Leaving aside the US entries - accounting for only 8% of the total - the competition was fairly representative of what is happening in Latin America in terms of the progress of craft brewing. Slightly over a third of the beers entered hailed from Brazil, the most developed of the Latin American craft beer cultures. A quarter, meanwhile, came from Argentina, now in its second or perhaps third wave of brewery growth. Somewhat surprisingly, only 11% of the entries were brewed in the host country.

The awards more or less paralleled the composition of the entries. With gold, silver and bronze medals awarded on the basis of a threshold number of points earned from the judges (resulting in possible multiple winners of each medal type across specific categories), Brazil and Argentina led the way in total medals per country, with Chile taking the third most medals followed by Mexico, the US and, impressively for a country with only 36 beers entered from a dozen breweries, Costa Rica.

The relationship of the Copa to the general development of Latin American craft brewing is worth stressing. I see it as important for establishing the competition as a regional bellwether of sorts. That said, we can turn to what it might suggest awaits the southern Americas in the future.

At the head of the pack is Brazil, with in excess of 600 craft breweries operational in 2017, according to Statista, and likely many others having opened this year. While such numbers remain small relative to the country's population -– one brewery for every 343,000 citizens compared with one for every 52,000 in the US - they represent some of the strongest craft beer segment growth in Latin America, eclipsed only by very recent activity in Argentina, by some estimates now boasting as many as 1,000 breweries, and burgeoning Mexico.

Shaken of late by political unrest, Brazil is today well poised to take off as a South American craft beer hub should its economy and political structure stabilise - far from a certainty, obviously, or at this stage possibly even a likelihood.

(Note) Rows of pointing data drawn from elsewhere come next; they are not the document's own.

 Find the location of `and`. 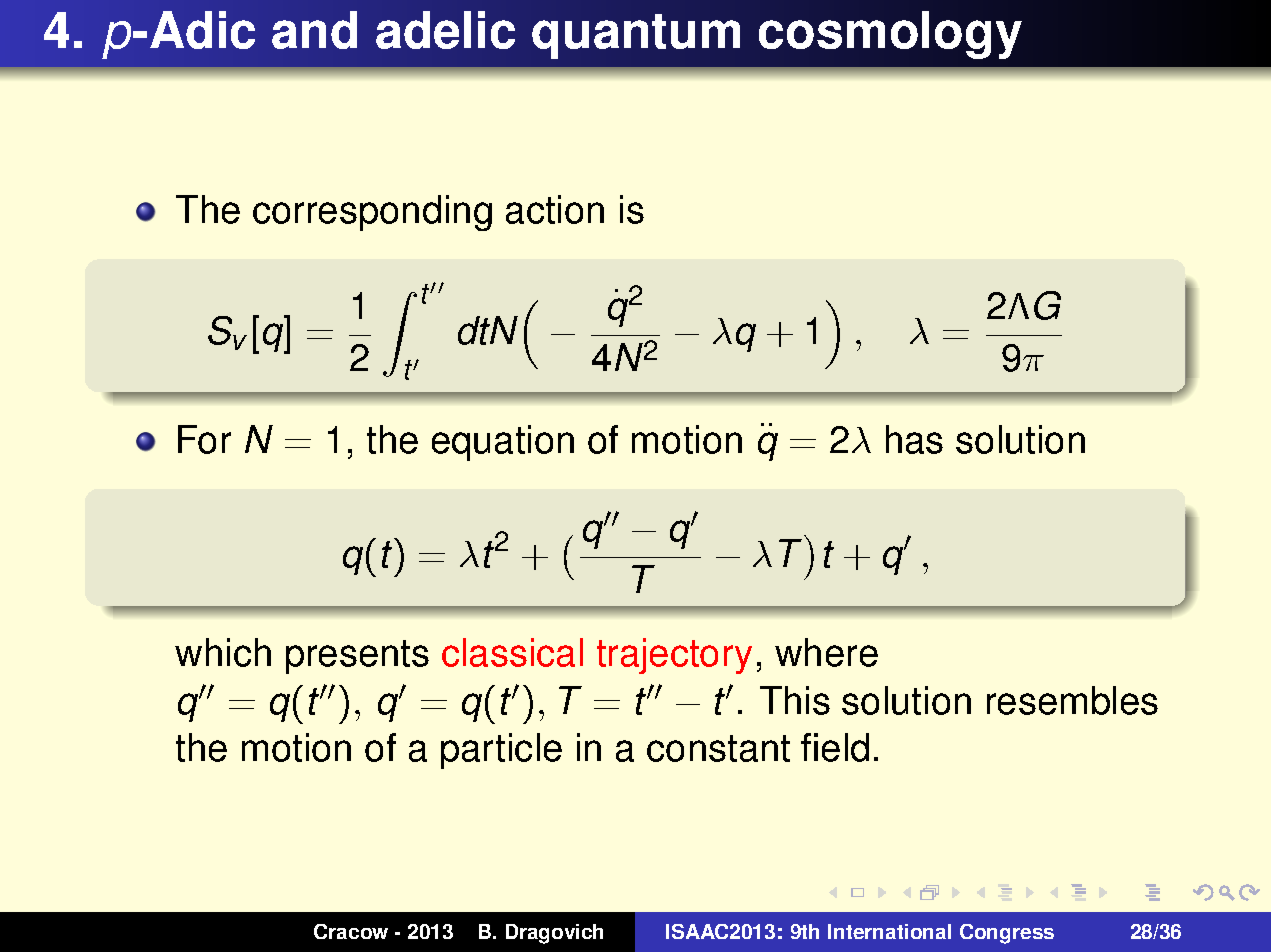

and is located at coordinates (314, 30).
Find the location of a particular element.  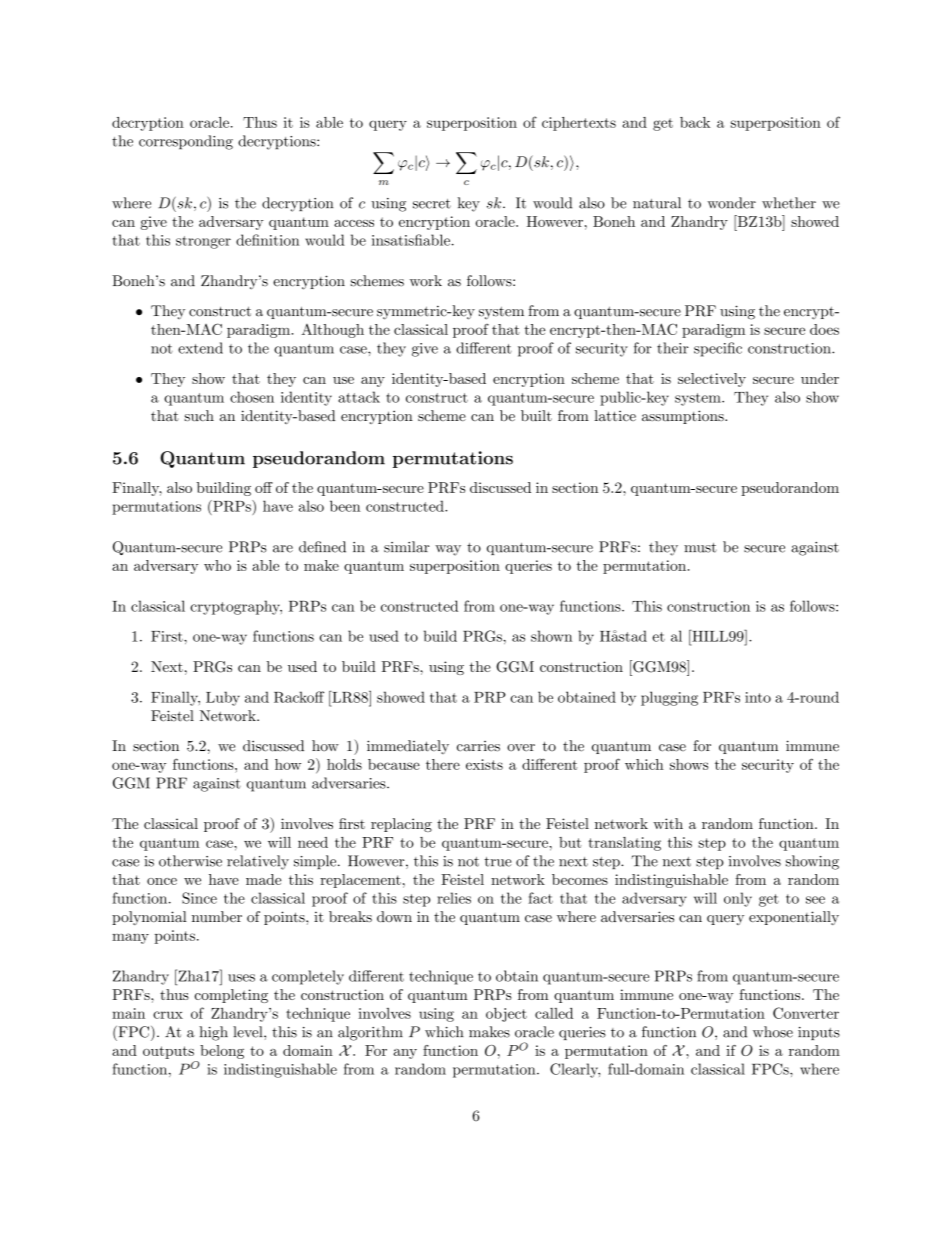

with is located at coordinates (668, 823).
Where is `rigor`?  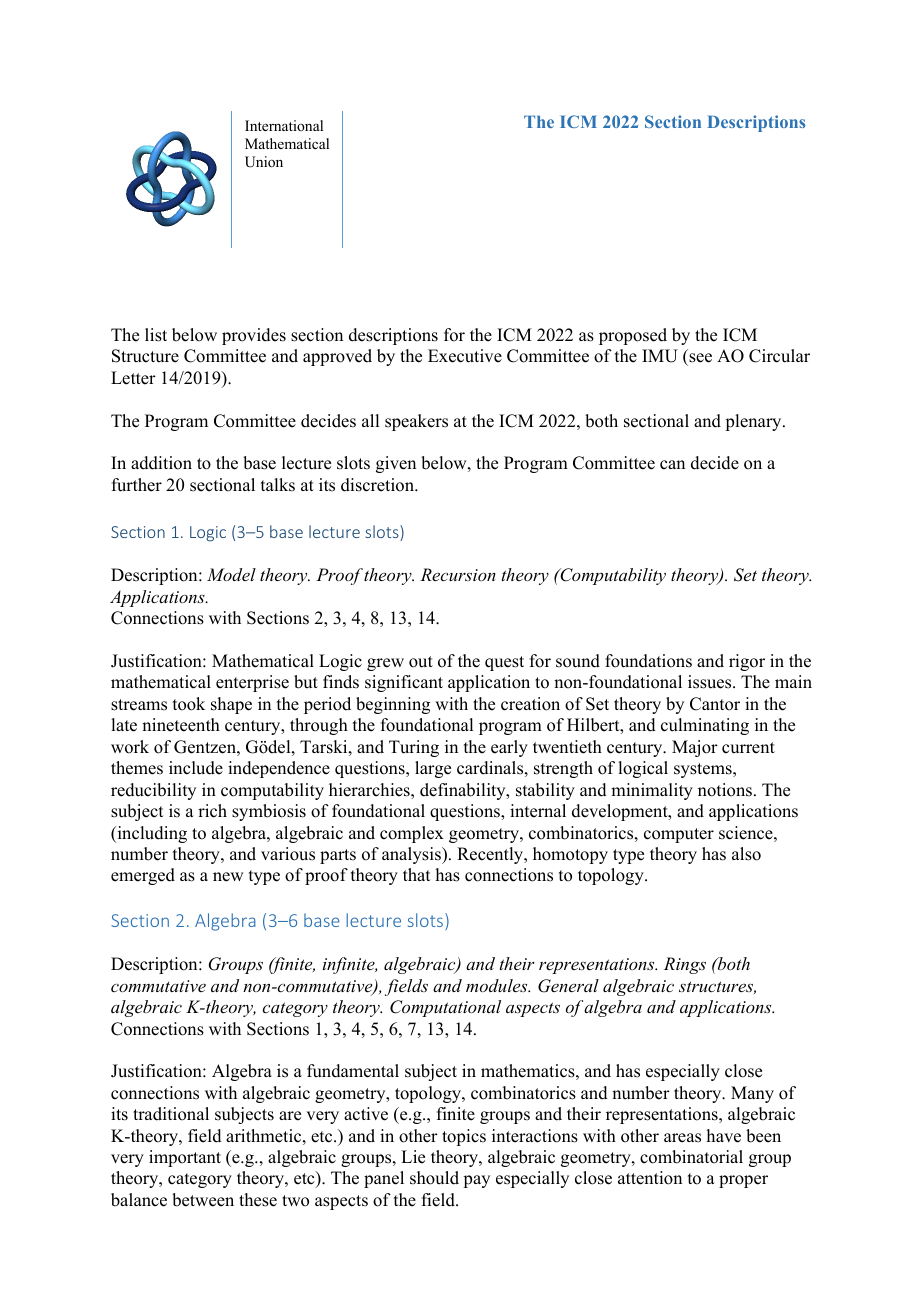
rigor is located at coordinates (747, 662).
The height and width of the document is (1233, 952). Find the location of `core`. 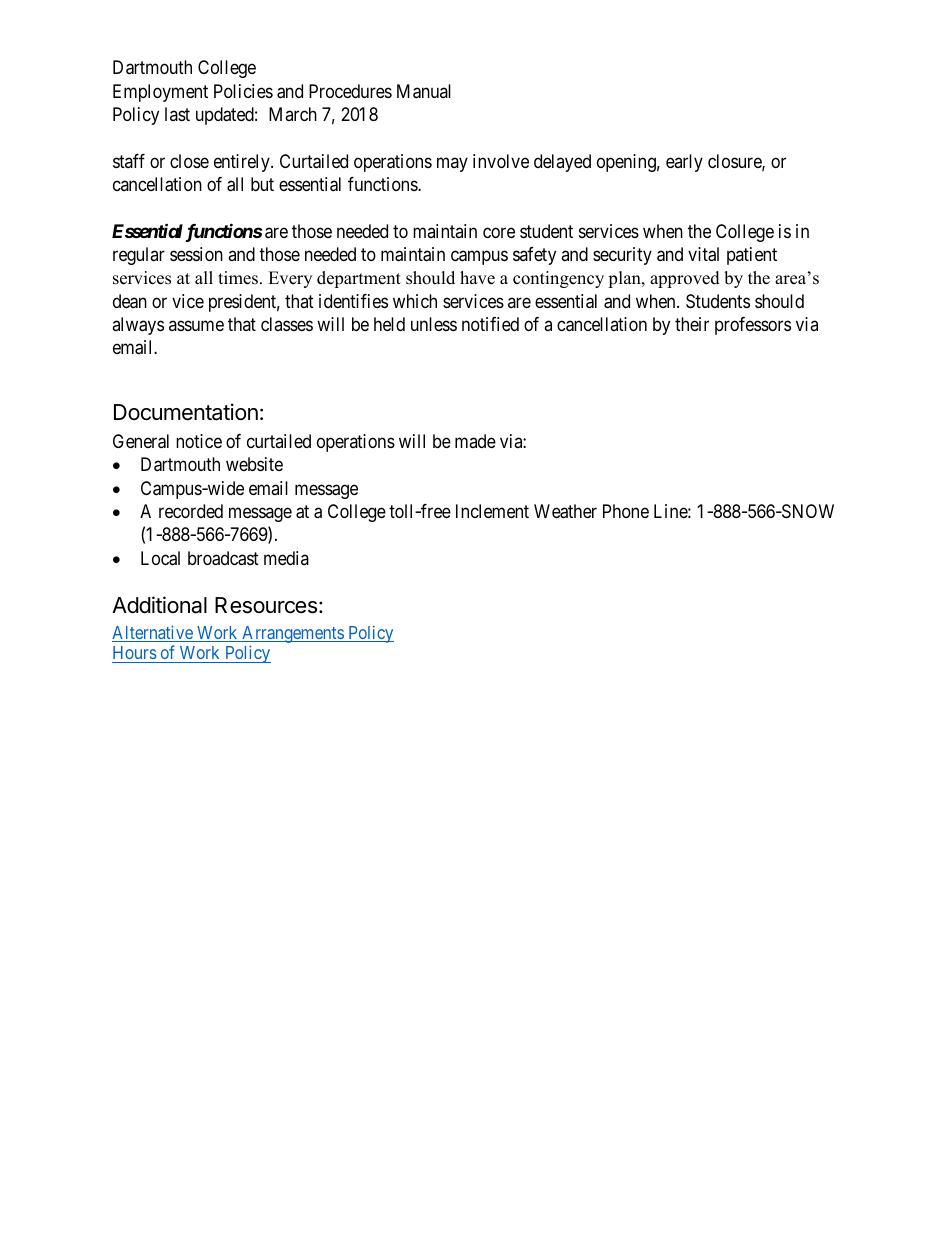

core is located at coordinates (499, 232).
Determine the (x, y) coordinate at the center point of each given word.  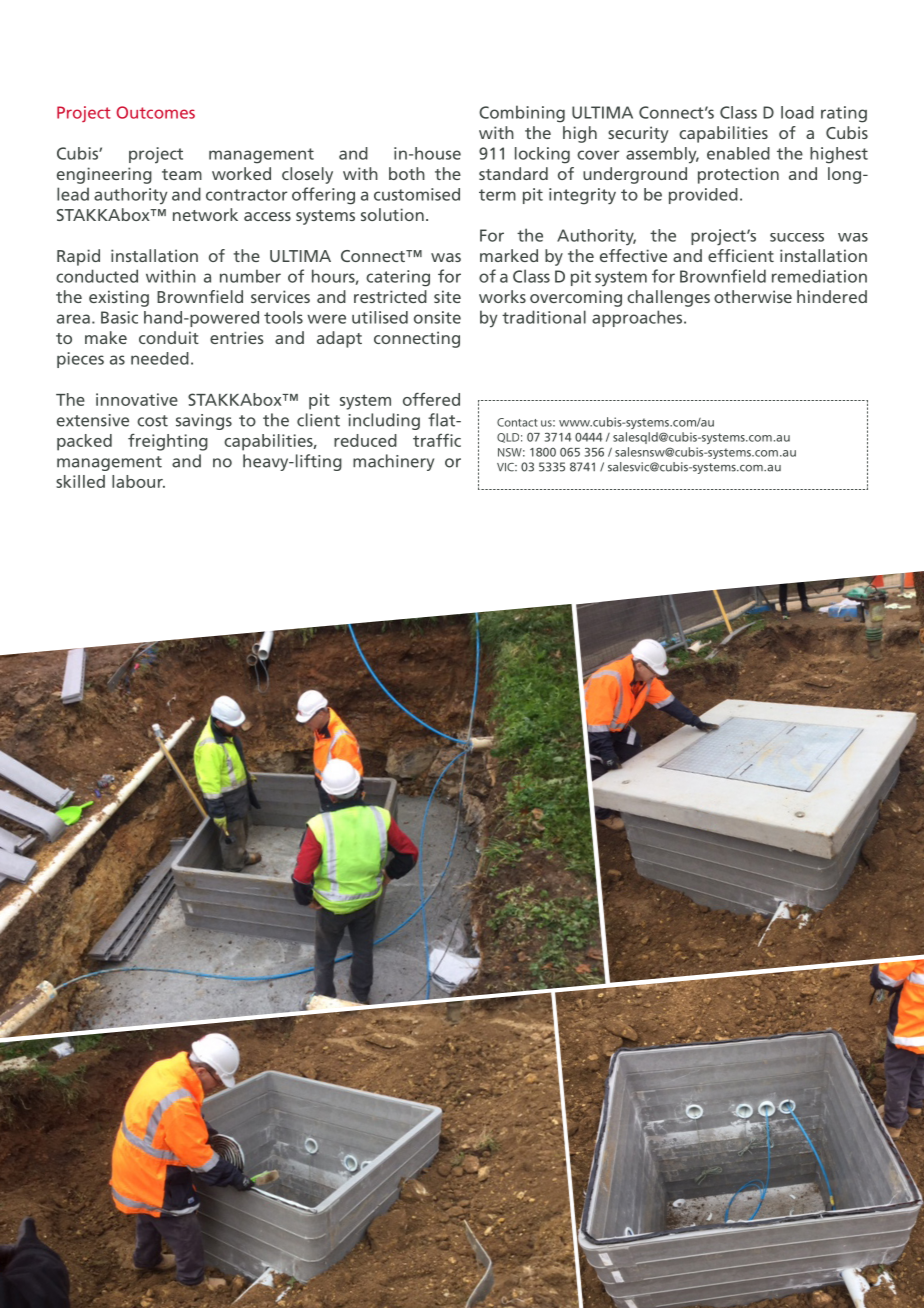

Bucking the presumed impact of its current economic crisis, Argentina is witnessing craft brewing growth at unprecedented levels, with as much as one brewery for every 42,000 people. High inflation and interest rates, however, suggest that this level of craft activity is likely unsustainable and that a correction, possibly a very large one, is looming in the near future.

One mitigating factor working in Argentina's favour is that its breweries are largely concentrated in three regions: Buenos Aires; the area around Mar del Plata, about four hours south of the capital, and the Patagonian region surrounding the town of Bariloche. So long as those areas can remain vibrant, the country's craft brewing industry will likely do the same.

Over to the west, Chile has shown little to no craft beer movement over the past three to four years, a fact reflected in its low participation rate in the Copa. Indeed, during my week in the country, I saw little in the way of signals that this will change any time soon.

Conversely, to the far north, Mexico continues to demonstrate strong craft segment growth and rapid improvement in the quality of its beers. With interest in craft beers now growing in areas outside of the traditional centres of Mexico City, Baja California and the north-west and Guadalajara, the country may well be poised to become a premium beer leader in Latin America.

As for the remainder of South and Central America, while some nations are improving and expanding more quickly than others - Costa Rica, for example, and Colombia and possibly Paraguay – by and large these countries are still finding their feet where small brewery development is concerned.

Given the rapid grown witnessed elsewhere, it would seem imprudent to count any of them out of what is now clearly a global craft brewing movement.